● INSTRUCTION:
How many lines in the records below contain the word "what"? Reply with the number alone.

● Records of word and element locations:
____________

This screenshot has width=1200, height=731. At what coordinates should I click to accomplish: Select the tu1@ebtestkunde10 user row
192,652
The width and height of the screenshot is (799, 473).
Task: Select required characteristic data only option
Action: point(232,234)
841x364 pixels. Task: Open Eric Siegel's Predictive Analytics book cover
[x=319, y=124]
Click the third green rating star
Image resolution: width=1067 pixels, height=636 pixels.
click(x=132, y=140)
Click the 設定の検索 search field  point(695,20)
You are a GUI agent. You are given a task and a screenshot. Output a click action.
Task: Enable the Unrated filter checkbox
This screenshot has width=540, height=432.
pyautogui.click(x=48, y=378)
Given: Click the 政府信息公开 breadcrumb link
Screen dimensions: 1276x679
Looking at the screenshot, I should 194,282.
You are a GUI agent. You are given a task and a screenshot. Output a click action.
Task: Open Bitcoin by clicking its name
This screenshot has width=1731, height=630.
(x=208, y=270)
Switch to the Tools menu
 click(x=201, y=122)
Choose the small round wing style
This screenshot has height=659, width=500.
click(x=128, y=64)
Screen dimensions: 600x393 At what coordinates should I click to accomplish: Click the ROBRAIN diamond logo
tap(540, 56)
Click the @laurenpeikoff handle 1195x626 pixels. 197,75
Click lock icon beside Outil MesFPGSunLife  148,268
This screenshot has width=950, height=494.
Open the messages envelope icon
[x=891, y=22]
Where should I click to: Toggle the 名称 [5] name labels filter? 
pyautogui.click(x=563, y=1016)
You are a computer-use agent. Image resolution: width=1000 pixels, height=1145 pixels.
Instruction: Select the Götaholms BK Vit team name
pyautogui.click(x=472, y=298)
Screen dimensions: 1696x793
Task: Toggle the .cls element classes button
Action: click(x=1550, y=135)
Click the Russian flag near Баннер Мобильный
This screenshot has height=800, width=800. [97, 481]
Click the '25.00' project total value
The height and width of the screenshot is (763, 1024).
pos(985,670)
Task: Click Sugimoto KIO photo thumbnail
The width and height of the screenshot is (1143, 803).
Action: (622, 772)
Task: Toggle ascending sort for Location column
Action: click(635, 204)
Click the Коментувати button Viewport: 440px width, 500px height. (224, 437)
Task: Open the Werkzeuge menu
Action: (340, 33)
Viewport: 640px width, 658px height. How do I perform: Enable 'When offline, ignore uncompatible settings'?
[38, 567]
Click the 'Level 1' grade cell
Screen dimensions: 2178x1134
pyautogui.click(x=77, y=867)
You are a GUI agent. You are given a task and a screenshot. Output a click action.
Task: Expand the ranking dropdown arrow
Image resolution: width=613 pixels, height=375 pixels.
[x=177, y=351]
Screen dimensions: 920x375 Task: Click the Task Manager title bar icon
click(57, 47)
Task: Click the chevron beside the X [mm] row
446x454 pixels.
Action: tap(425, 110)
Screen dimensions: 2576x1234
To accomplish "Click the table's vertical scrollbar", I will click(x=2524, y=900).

____________

● ANSWER TO THIS EXERCISE:
2